7.3     Once contributions by the Employer are made to the Trust Fund, the Trustee or its delegate shall render accountings of its investments, receipts, disbursements and other transactions hereunder to the Employer and to the Plan Administrator each January. Each accounting will cover the twelve (12) months ending with the preceding December 31. In addition to the accountings provided for in the prior two sentences, the Trustee shall provide further accountings as follows: an accounting upon the Trustee’s resignation or removal, covering the period since the last accounting; and other accountings at times and covering periods as the Trustee may agree with the Employer or the Plan Administrator. The Employer or the Plan Administrator may approve the accounts by written instruments delivered to the Trustee. If the Employer or the Plan Administrator each fail to file with the Trustee written objection to an account within one (1) year, the Employer or the Plan Administrator shall be deemed to have approved the account; and in that case, or upon the written approval of the Employer or the Plan Administrator, the Trustee shall be released, relieved and discharged with respect to all matters set forth in the account as though the same had been judicially settled. The Plan Administrator shall arrange for each Investment Manager appointed pursuant to Section 5.4 and each insurance company issuing contracts held by the Trustee pursuant to Section 5.5, to furnish the Trustee with such valuations and reports as are necessary to enable the Trustee to fulfill its obligations under this Article VII, and the Trustee shall be fully protected in relying upon such valuations and reports.

 

 
-9-

 

  

7.4     The Trustee, or its delegate, shall prepare and mail a statement to each Participant as soon as practicable following and covering a three-month period ending with each calendar year quarter (i.e., March 31, June 30, September 30, December 31). In addition to the statements provided for in the prior sentence, the Trustee, or its delegate, shall provide other statements at more frequent intervals or covering different periods as the Trustee may agree with the Employer or the Plan Administrator. Each statement to a Participant shall set forth the status of the Plan Participant’s account under the Plan and shall be in the form as the Trustee may agree with the Employer or the Plan Administrator.

(Information shown)
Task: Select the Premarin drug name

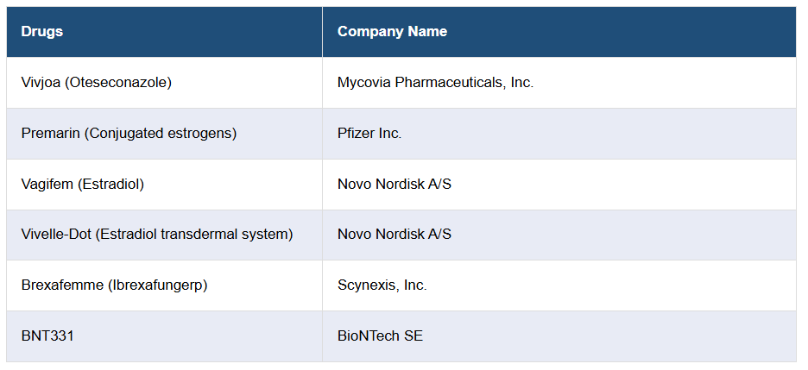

(Short task) Why does the trust fund excerpt require the Plan Administrator to have each Investment Manager and each insurance company furnish the Trustee with valuations and reports? Answer in one to three sentences.

(Answer for the task) The Plan Administrator must arrange this because the Trustee needs those valuations and reports to fulfill its obligations under Article VII. The Trustee is then fully protected in relying on them.